Anoop Baranwal, a Supreme Court and Allahabad High Court lawyer, had filed a Public Interest Litigation (PIL) against the formation of State UCC councils in the Supreme Court (SC) in January, 2023. 

The apex body had then ruled it out stating that civil codes are a state subject and it does not have the authority to prohibit them from formulating a council. 

Baranwal told Patriot, “I believe that live-in relationships should be registered so that there is some form of legal recognition and the children who are born in it are given formal legal validation. However, the fact that they would imprison couples if they fail to register is a far cry if they are basing it on the same principles of social contract as marriage. The imprisonment of any couple will require the formation of a Council and as of now, there is no formation of one for marriage either. Registration should not be considered as a compulsion.”

He further added that having a UCC according to states will set a harmful precedent wherein each state will formulate laws according to the majority religion in its region. 

“Most family laws will be modified to set the tone according to the majority group. If a UCC is to be implemented, it should be done keeping all religions in mind like the French Civil Code, and implemented across the nation,” he said.

Vikram Singh, the former Director General of Police, Uttar Pradesh, admitted that the police will have a hard time engaging with ‘violators’ of the new code. 

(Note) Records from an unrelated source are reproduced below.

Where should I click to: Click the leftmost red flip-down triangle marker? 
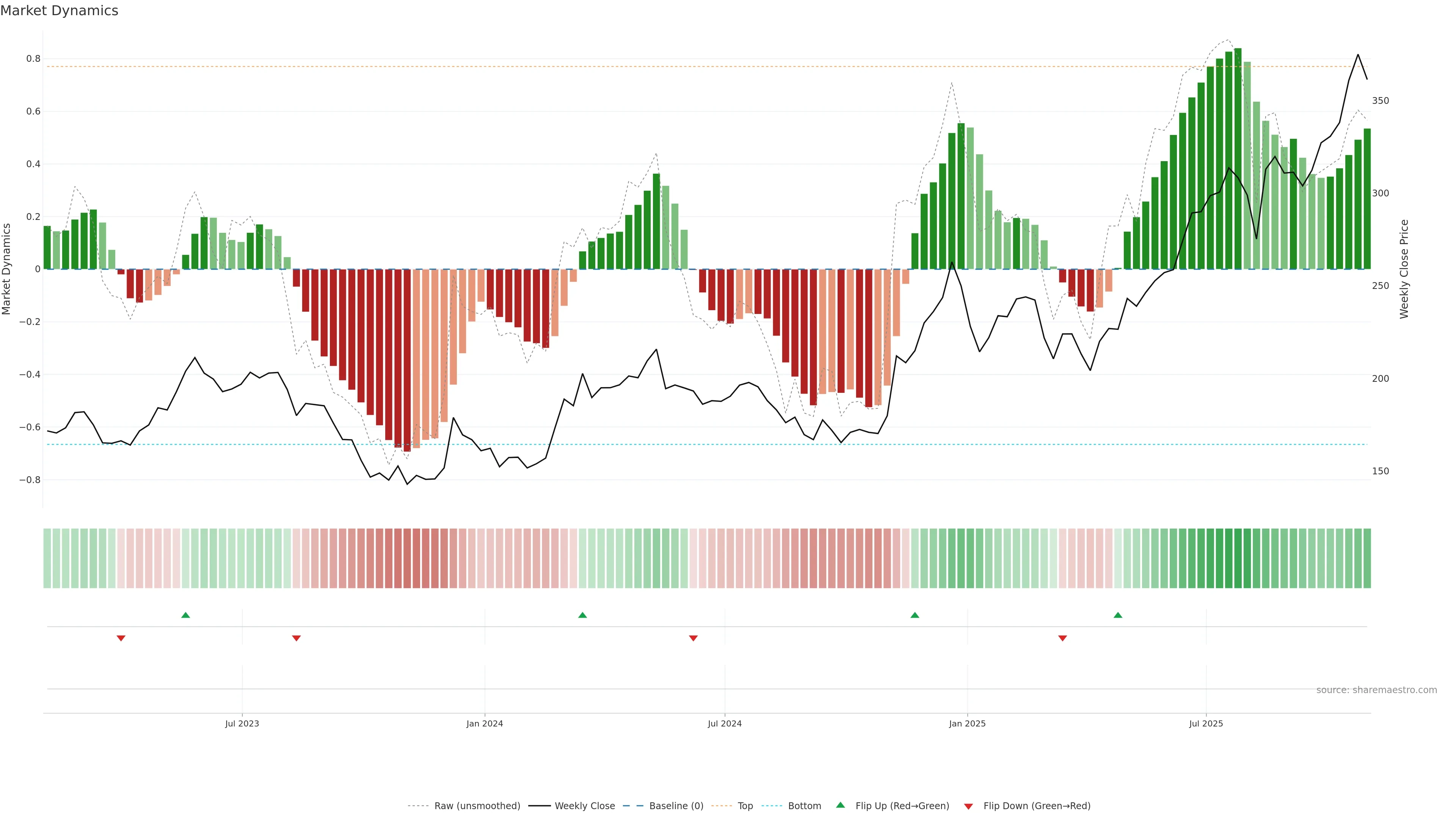coord(121,638)
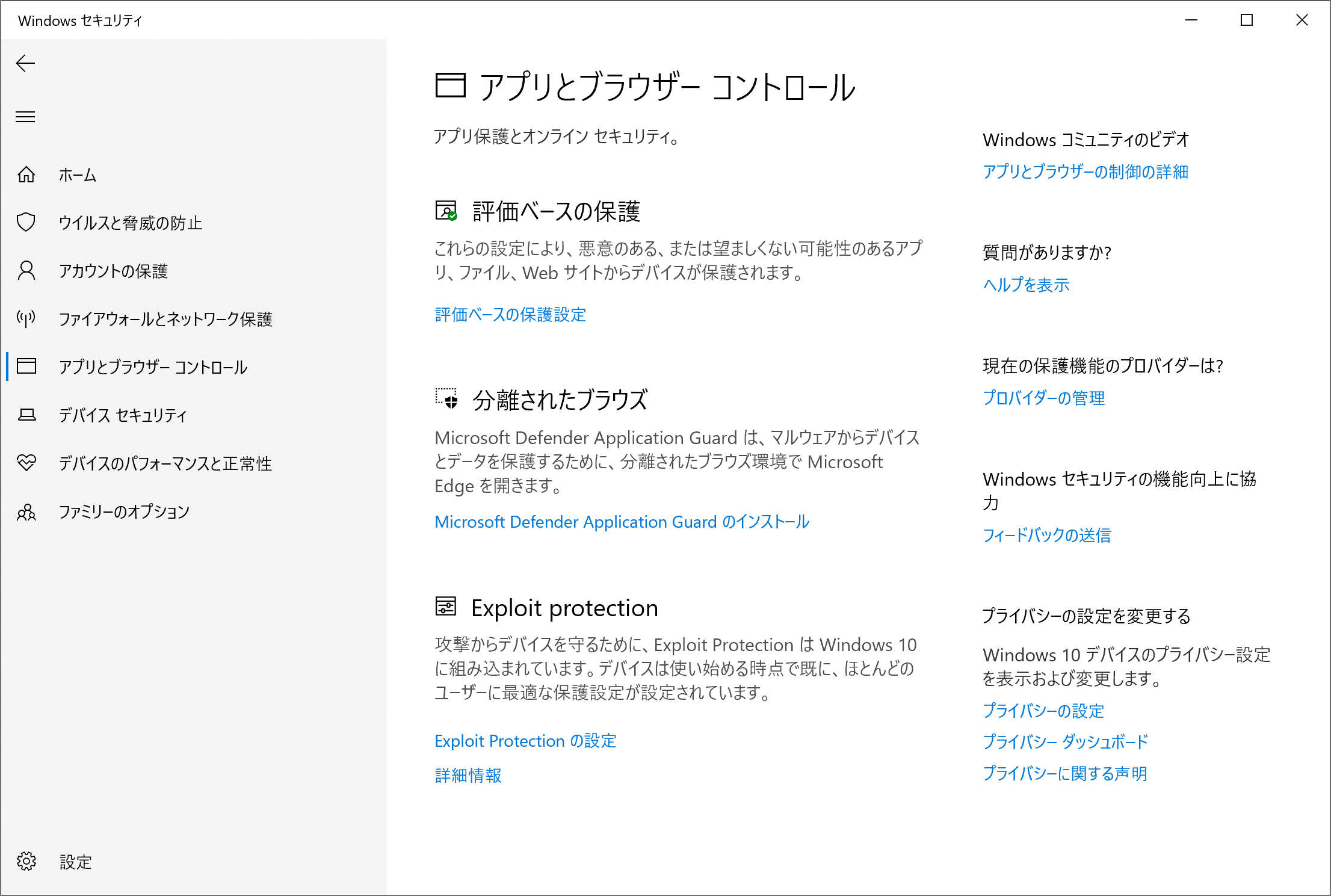This screenshot has width=1331, height=896.
Task: Open アプリとブラウザーの制御の詳細 video link
Action: 1086,172
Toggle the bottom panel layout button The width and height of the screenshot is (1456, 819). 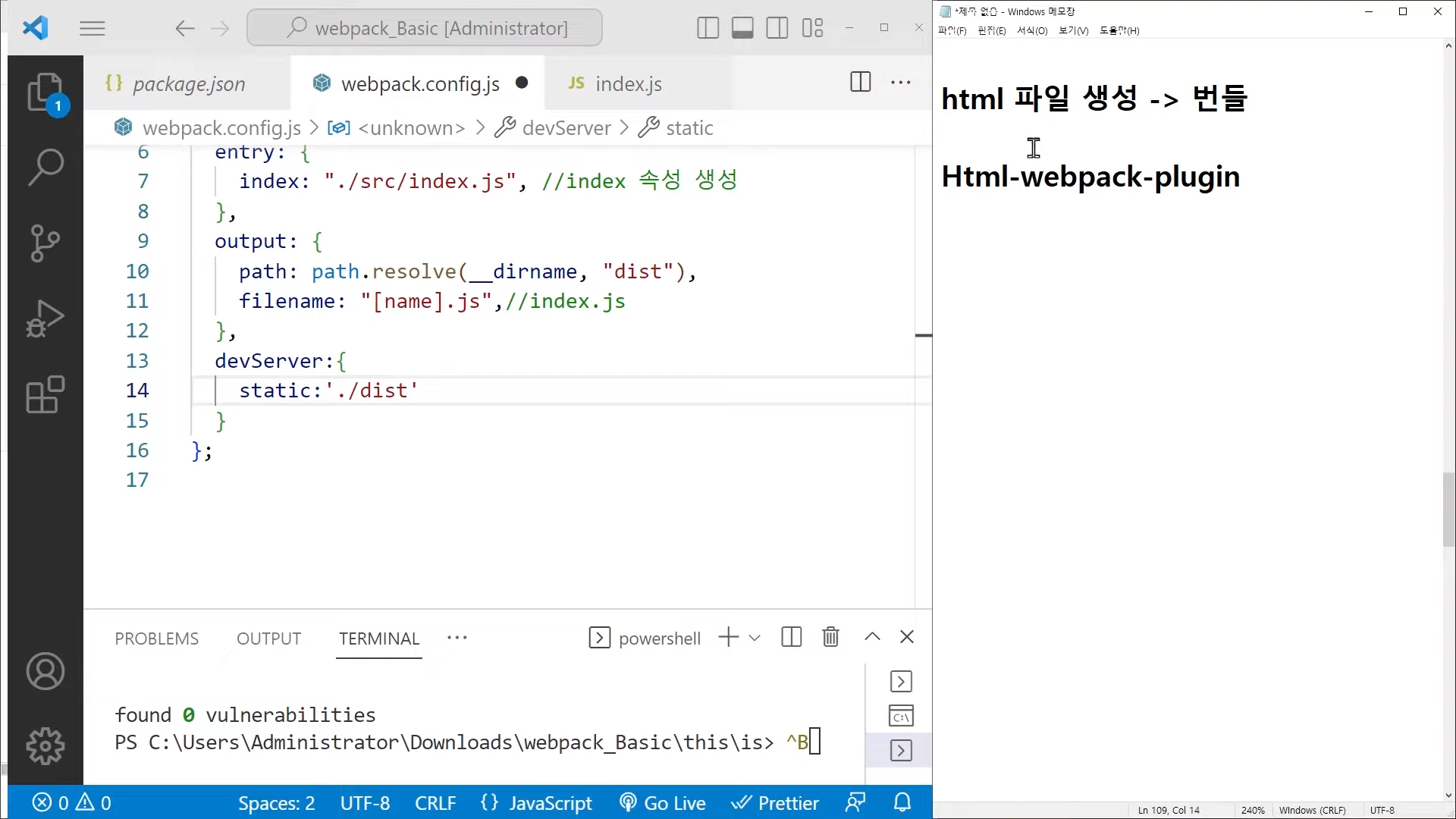[742, 28]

“The police is spread too thin to directly handle these cases, especially with so many cyber-crimes and other more serious cases already waiting to be closed. The police can only take cognisance of complaints regarding live-in relationships if aggrieved parents and wronged partners directly file a complaint. In case of false complaints or police vigilantism, there are provisions in the departmental guidelines, and Constitution, which safeguard couples from harassment,” Singh told Patriot

Whether the live-in relationship diktat includes LGBTQIA+ partners has also come under scrutiny. 

“It shall be obligatory for partners to a live-in relationship within the State, whether they are residents of Uttarakhand or not, to submit a statement of live-in relationship under sub-section (1) of section 381 to the Registrar within whose jurisdiction they are so living.”

The term ‘partners’ refers to couples in the queer community as well. Sharif Rangnekar, an LGBTQIA+ activist and the organiser of Rainbow Lit Fest, divulged to Patriot that the ambiguous terminology has made it difficult for them to comprehend the extent of the Bill’s jurisdiction. 

“To have the Bill be levied on the queer community, the courts will first have to give us legal recognition. At the moment, we just have the right to cohabit. However, if it is applied to us then it will spell doom for all of us, especially the transgender community. Even otherwise, the legislation technically means that the government now has a free pass into your bedroom, and help others harass with impunity,” he said. 

Presently, Gujarat and Assam have also stated desire for the formation of a UCC council in their state.